The Americans also caught agents carrying strange devices, like a belt with a Swastika emblem on it - not very secret, that one - which could act as a two-barrelled .32 pistol triggered by two buttons.
Getting the troops high
For the troops, the Nazis had to use other methods. According to the agents interrogated by the MI5, they had poisoned chocolate - a German brand called Sarotti - sugar and Nescafe instant coffee. The Allies' intelligence service considered the threat very real thanks to the detailed accounts and equipment captured to some of the Nazi agents. While the MI5 investigated the possibility of this being a large scale operation, soldiers in the European front were instructed not to consume any kind German products - from food to drinks to cigarettes - under severe penalties.
But the most impressive and weirdest stratagem was devised by the Abwehr, the German military intelligence: In June 1943 they wanted to disable the Allies' troops in North Africa using widespread distribution of narcotics. I guess that meant free Moroccan hashish joints for every GI Joe.

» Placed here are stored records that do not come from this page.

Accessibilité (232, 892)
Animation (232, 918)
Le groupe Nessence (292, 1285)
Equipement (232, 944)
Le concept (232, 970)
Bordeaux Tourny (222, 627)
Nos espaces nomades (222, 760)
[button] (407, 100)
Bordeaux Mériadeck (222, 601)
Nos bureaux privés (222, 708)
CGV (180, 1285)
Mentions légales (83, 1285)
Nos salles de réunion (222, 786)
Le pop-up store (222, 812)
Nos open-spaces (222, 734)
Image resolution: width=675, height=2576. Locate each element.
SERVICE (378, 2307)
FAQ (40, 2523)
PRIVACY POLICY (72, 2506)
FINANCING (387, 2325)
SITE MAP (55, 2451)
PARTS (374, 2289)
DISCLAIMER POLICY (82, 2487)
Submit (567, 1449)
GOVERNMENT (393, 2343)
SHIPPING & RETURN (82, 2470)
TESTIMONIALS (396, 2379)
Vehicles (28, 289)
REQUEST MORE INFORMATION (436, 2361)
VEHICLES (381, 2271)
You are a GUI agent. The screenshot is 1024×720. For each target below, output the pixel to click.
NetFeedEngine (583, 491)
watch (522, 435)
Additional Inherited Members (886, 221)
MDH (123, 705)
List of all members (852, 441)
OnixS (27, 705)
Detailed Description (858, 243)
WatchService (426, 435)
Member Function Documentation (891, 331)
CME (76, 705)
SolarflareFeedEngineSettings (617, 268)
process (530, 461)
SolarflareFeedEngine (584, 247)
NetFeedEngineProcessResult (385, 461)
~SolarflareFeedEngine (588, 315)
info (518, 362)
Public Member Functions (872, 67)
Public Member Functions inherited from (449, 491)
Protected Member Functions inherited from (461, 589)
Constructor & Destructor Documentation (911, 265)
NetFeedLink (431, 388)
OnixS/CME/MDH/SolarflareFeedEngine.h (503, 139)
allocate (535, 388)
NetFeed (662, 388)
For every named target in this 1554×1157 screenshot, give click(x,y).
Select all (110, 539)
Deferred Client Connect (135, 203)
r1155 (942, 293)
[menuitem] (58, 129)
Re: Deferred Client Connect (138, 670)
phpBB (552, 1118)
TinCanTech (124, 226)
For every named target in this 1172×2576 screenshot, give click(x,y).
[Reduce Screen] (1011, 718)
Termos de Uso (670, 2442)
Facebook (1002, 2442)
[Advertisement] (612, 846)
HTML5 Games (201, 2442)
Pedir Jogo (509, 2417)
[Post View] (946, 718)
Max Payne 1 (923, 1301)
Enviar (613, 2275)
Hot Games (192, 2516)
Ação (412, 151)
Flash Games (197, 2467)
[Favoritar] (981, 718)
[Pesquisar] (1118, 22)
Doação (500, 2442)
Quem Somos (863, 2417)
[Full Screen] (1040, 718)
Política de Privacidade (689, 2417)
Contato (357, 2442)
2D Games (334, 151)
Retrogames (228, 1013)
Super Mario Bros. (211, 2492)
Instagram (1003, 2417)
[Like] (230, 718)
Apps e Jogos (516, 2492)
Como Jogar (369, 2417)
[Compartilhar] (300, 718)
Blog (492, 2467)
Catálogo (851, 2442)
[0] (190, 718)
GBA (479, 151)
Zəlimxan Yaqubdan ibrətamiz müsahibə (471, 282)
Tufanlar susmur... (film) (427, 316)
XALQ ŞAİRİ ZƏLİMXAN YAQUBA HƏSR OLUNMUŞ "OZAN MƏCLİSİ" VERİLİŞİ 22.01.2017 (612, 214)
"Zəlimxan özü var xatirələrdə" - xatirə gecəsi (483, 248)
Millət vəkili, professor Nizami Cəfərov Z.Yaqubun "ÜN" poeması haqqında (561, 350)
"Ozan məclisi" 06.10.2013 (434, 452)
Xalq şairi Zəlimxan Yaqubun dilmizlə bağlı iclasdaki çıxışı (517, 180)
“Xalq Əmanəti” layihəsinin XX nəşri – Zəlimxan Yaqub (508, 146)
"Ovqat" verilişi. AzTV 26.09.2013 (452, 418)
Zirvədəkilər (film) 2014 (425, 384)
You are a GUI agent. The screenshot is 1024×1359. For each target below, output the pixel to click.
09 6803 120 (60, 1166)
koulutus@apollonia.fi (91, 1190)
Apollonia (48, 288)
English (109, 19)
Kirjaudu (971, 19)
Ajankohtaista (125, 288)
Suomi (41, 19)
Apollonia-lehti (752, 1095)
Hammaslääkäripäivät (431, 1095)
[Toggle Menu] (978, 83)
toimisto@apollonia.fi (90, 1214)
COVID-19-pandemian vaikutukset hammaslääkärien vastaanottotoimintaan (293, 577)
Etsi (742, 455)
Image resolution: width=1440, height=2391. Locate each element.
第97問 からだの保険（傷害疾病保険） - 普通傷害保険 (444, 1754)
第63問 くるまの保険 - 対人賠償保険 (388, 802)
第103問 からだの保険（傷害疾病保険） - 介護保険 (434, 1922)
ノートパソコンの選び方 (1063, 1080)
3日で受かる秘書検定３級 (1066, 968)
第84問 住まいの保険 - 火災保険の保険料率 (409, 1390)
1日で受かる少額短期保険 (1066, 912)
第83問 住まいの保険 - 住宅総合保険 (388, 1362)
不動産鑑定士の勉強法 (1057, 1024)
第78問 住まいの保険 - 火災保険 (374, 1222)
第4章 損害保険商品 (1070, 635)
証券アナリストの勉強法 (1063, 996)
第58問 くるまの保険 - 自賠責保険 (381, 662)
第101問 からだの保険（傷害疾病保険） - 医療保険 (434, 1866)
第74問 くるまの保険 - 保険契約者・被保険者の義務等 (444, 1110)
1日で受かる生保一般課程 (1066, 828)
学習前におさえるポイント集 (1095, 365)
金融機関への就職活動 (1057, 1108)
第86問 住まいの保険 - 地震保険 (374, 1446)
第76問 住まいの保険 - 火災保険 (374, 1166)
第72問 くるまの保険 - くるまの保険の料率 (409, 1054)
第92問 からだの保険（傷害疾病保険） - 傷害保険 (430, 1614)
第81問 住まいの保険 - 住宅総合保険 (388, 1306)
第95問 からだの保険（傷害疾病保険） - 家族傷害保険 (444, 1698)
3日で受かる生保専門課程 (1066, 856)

Nazis in South America and Spain
The third part of the Nazi strategy was to plant agents all around the world, so they could act during and after the war to enable the comeback of Hitler's cronies.
In the US, two groups of agents landed on Long Island in the North Atlantic and near Ponte Vedra, in Florida. A third group, in charge of naval espionage, was suspected but apparently never found. It was called Operation Pastorius and, according to the captured agents, they came attack factories, destroy railways, and place incendiary bombs in Jewish-owned shops.
The Long Island group was caught by the coast guard just after burying their Nazi uniforms in the sand. They told the coast guards that they were stranded fishermen, and they let them go with no inquiries. The Florida group arrived to the coast wearing just bathing trunks and army caps.
For some reason, the leader of the operation, handed himself in to the FBI only one week after their arrival. His name was George Dasch, a German citizen who spent his young years in the US. He had $US84,000 with him. All the saboteurs were then caught and sentenced to death except Dasch, who got a 30-year sentence and was later repatriated to Germany, in 1948.
Meanwhile, Olivier Mordrelle, a French collaborator caught in Italy, described how the Nazis had planted multitude of agents around the world, with a "great plan of promoting post-war unrest", provoking popular protests and agitating the population against the Allies through different methods. These agents were going to use "ample funds" already transferred to accounts in South America. Additional agents were sent to Spain and Switzerland in order to administer and distribute the Nazi money.